By Phil Yacuboski
Regardless of how we think we may have advanced as a nation, gender bias still exists in many workplaces. A recent study published in HR Dive, a human resources trade publication, found that when asked, 77 percent of men and 55 percent of women believe men would make better managers in high-stakes projects.
“If you think about gender as an issue and you think about gender as a topic, people almost always discuss women’s issues,” said Michael Welp, co-founder of ‘White Men as Full Diversity Partners,’ a diversity consulting firm for many Fortune 500 companies.
His clients include Lockheed Martin, Starbucks and Shell. He’s been working in the field for decades and has written several books on the topic. The training programs — where men learn how to push workplace diversity forward and learn about their own unconscious biases — have been used in boardrooms and offices around the country.
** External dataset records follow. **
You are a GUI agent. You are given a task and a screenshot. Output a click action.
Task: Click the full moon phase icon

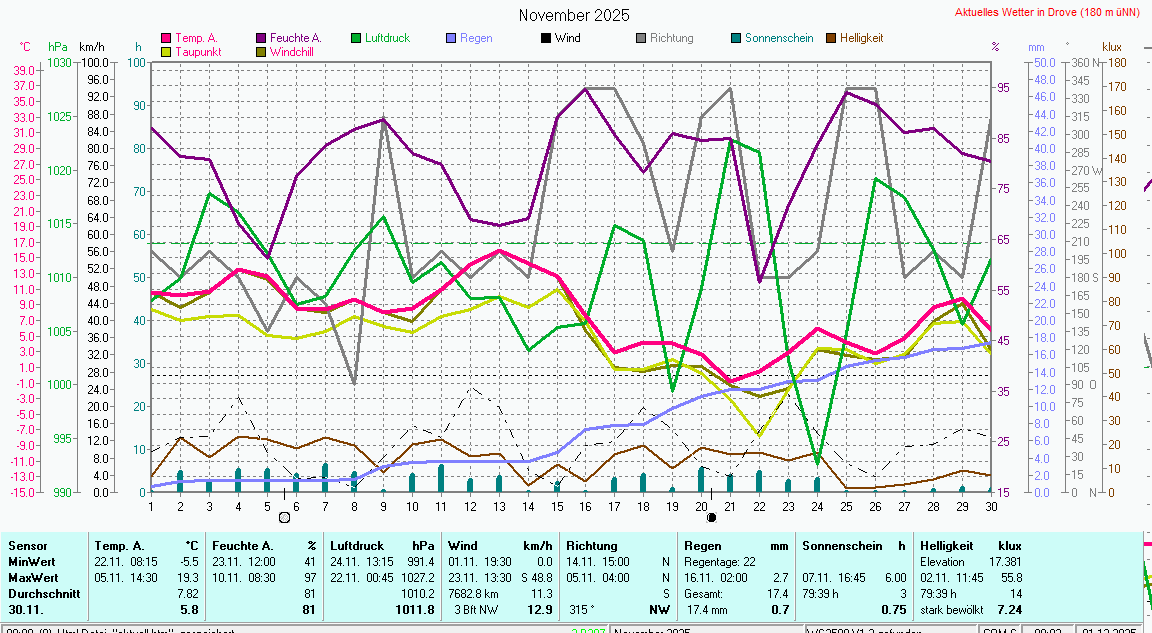(284, 517)
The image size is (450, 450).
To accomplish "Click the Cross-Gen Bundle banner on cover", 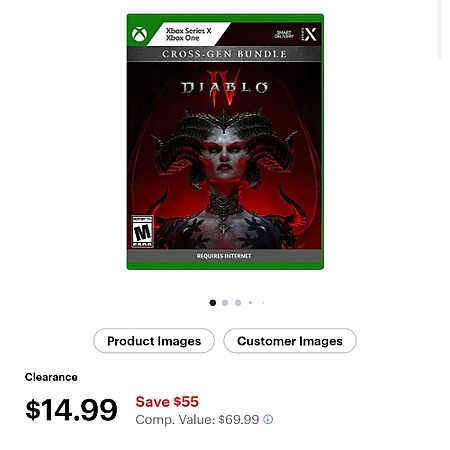I will click(224, 54).
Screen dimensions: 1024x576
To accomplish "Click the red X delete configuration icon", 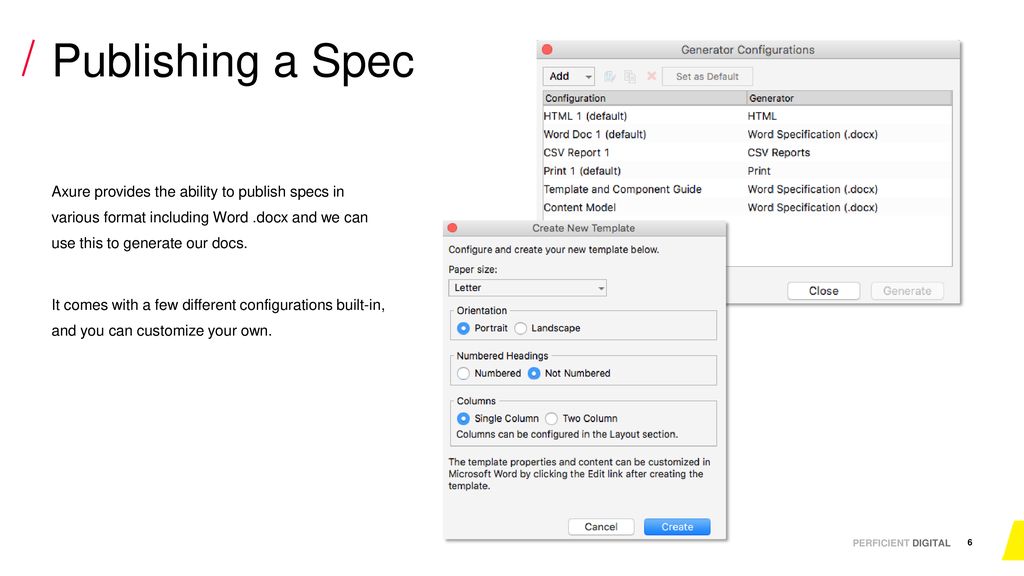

“There’s a mindset in the workforce that says this is a women’s issue and we need to focus on women. But then there’s the whole issue of what men need to do and how men need to respond to this,” he said.
Welp said he often works with white men for a four-day period and let them reflect on issues such as what it means to be white, what it means it means to be male, and for many, what it means to be heterosexual.
“The focus is to talk with them about what they don’t know (and in the case of women) how they are navigating issues that we don’t know they are navigating,” he said.
Welp said many men simply don’t understand women on many levels and often come into a situation with an inherent bias or preconceived notion. He said many male managers don’t understand how women often times don’t like to arrive at events late or after dark for fear of their safety. In addition, some women don’t like to stay on the first floor of a hotel for the same reasons.
“Those are some examples of what some women might experience that men may not understand or realize,” he said. “And we don’t realize, as men, that we are swimming in different waters than they are.”
He said in many cases, men want to make workplace diversity better, but are often puzzled as to how to proceed and in some cases can almost feel strange trying to get ahead.
Welp said even though women account for a little more than half the population, a small percentage are executives in Fortune 500 companies. Also in many cases, training — on women’s issues —must be done by men. However, he said working with the structure already in place is helpful and necessary.
A 2014 study by the U.S. Equal Employment Opportunity Commission found that in the tech sector alone, men (white men more specifically) outnumber women almost 2-to-1 in the industry.
“It’s not like you can check the box on this issue and be done with it,” said Welp. “This is an ongoing journey and training must be long-term.”